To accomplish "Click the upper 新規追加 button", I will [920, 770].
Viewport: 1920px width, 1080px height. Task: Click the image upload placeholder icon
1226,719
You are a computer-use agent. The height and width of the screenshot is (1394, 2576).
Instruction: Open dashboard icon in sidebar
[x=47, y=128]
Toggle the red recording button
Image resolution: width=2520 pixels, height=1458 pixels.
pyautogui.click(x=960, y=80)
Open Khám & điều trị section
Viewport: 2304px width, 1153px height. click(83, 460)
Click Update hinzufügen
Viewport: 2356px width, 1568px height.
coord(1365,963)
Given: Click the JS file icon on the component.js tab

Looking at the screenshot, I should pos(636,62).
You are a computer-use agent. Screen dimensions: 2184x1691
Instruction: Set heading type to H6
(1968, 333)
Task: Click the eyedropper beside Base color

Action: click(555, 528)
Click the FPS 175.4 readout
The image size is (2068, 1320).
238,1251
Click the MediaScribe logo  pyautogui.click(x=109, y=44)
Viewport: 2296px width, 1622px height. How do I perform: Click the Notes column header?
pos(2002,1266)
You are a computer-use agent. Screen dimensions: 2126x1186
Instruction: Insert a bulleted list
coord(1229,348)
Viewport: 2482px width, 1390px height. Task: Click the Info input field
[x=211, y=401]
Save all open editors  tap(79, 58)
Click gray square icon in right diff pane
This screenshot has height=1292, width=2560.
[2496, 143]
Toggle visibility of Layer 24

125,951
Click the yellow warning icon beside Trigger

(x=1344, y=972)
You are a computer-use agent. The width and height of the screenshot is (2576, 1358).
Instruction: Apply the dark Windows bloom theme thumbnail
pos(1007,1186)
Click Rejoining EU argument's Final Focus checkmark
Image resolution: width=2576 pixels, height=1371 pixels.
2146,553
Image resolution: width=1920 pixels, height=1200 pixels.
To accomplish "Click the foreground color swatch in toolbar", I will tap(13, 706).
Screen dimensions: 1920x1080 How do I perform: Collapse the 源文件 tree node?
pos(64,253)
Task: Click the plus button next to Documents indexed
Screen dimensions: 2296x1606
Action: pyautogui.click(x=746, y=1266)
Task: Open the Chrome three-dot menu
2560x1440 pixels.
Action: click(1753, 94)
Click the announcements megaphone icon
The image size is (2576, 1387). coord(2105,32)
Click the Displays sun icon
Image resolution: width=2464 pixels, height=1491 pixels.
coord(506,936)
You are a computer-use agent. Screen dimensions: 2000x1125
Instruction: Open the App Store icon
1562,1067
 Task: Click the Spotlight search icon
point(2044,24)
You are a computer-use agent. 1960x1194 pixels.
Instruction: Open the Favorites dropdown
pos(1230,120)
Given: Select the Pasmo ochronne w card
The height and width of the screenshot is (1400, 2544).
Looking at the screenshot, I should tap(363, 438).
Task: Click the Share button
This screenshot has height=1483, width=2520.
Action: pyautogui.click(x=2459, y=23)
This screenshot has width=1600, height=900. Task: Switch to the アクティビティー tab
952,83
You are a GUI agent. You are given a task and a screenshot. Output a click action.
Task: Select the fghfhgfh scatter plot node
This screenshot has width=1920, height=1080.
+---+
--- Task instructions ---
Beginning with the line above that contains "Task: Open the Chrome three-dot menu", copy each line exactly up to and including the line that contains "You are a GUI", and go no further.

--- Finished exercise ---
Task: Open the Chrome three-dot menu
2560x1440 pixels.
Action: click(1753, 94)
Click the announcements megaphone icon
The image size is (2576, 1387). coord(2105,32)
Click the Displays sun icon
Image resolution: width=2464 pixels, height=1491 pixels.
coord(506,936)
You are a computer-use agent. Screen dimensions: 2000x1125
Instruction: Open the App Store icon
1562,1067
 Task: Click the Spotlight search icon
point(2044,24)
You are a computer-use agent. 1960x1194 pixels.
Instruction: Open the Favorites dropdown
pos(1230,120)
Given: Select the Pasmo ochronne w card
The height and width of the screenshot is (1400, 2544).
Looking at the screenshot, I should tap(363, 438).
Task: Click the Share button
This screenshot has height=1483, width=2520.
Action: pyautogui.click(x=2459, y=23)
This screenshot has width=1600, height=900. Task: Switch to the アクティビティー tab
952,83
You are a GUI agent. You are given a task and a screenshot. Output a click action.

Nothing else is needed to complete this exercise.